Now that computers should be able to handle that task easily, I rarely hear anything about it anymore.
Nooo, I'd say you don't hear so much about it anymore because (1) the idea is no longer new, and (2) it isn't working out as well as we'd first hoped, and perhaps (3) you're not in the field. We've a loooong way to go before rational drug design in silico becomes truly routine. At the moment it's a big help to the trained chemist, but that's it.
A couple of problems remain:
(1) Often enough, the molecular structure of drug targets are a mystery. Most often, it's a mystery clinically, in the sense that no one knows the target molecule or even the target biochemical pathway. How do you fight the development of atherosclerotic plaques in the coronary arteries? Given that we have incomplete knowledge of how it happens, it's very hard to identify a target for drug therapy. Here genomics and proteomics, e.g. the correlation of the expression of certain proteins with certain clinical conditions will undoubtably help.

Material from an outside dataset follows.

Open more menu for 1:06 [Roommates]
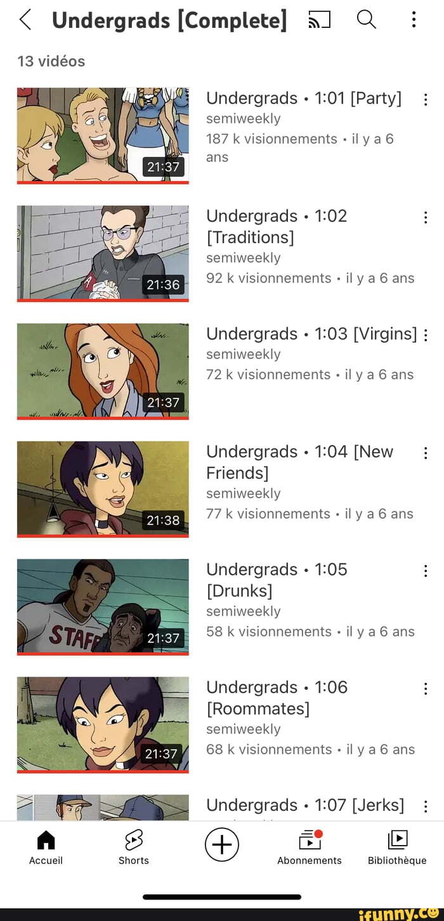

Even in cases where a target is known, it may well be a mystery physically. It's very difficult to crystallize proteins to determine their 3D structure. I think good labs can do maybe 3 or 4 a year. More vexing is the fact that probably a lot of useful targets are on cell membranes, and membrane-bound proteins are usually impossible to crystallize at all.

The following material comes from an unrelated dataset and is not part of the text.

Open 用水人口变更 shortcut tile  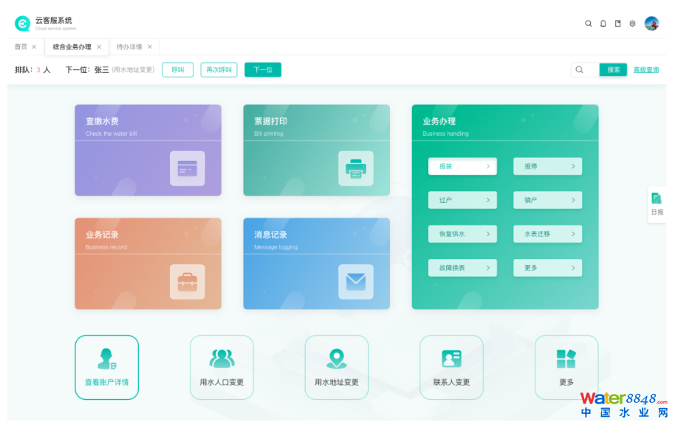(222, 367)
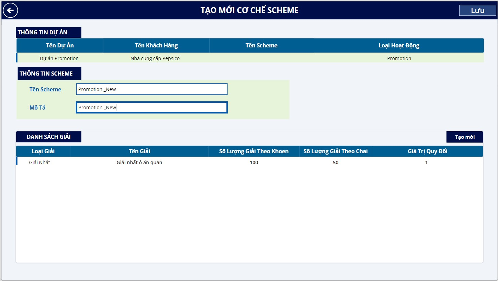This screenshot has height=281, width=498.
Task: Select the Dự án Promotion row cell
Action: [x=59, y=58]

(2) The solvent has a profound influence on the interaction between macromolecules and possible ligands, so computer simulation of these systems has to take good account of the solvent. But the solvent (water) is small and moves on a femtosecond time-scale, while the interactions of interest are maybe 5 to 10 orders of magnitude slower. That means your computer spends essentially all of its time simulating (useless) solvent behaviour, and very little simulating interesting protein/ligand behaviour. The problem grows exponentially with the size of the system of interest, so it can't be solved even by Moore's Law. Better theoretical models of solvent are needed.
(3) The interactions that govern the dynamics of these systems are strongly many-body, but the calculation of true many-body dynamics is prohibitively expensive. Inevitably simplifying approximations are made, but that tends to reduce the utility of the methods, because the approximations must be validated in a system not too dissimilar from your target system. That means you have to have some independent means of knowing the behaviour of a system not too far from your target system to validate your computer model. That makes them less generalizable and useful than one would hope.
That said, it's an area of vigorous research and much progress. There have been some noteable successes. But the idea in the 80s that by now we'd be routinely designing drugs by computer simulation is sort of like the idea in the 60s that by 2000 we'd have moon colonies and be routinely sending manned spacecraft to Mars. The future is arriving more slowly than we'd hoped. As it always does, except maybe around April 15.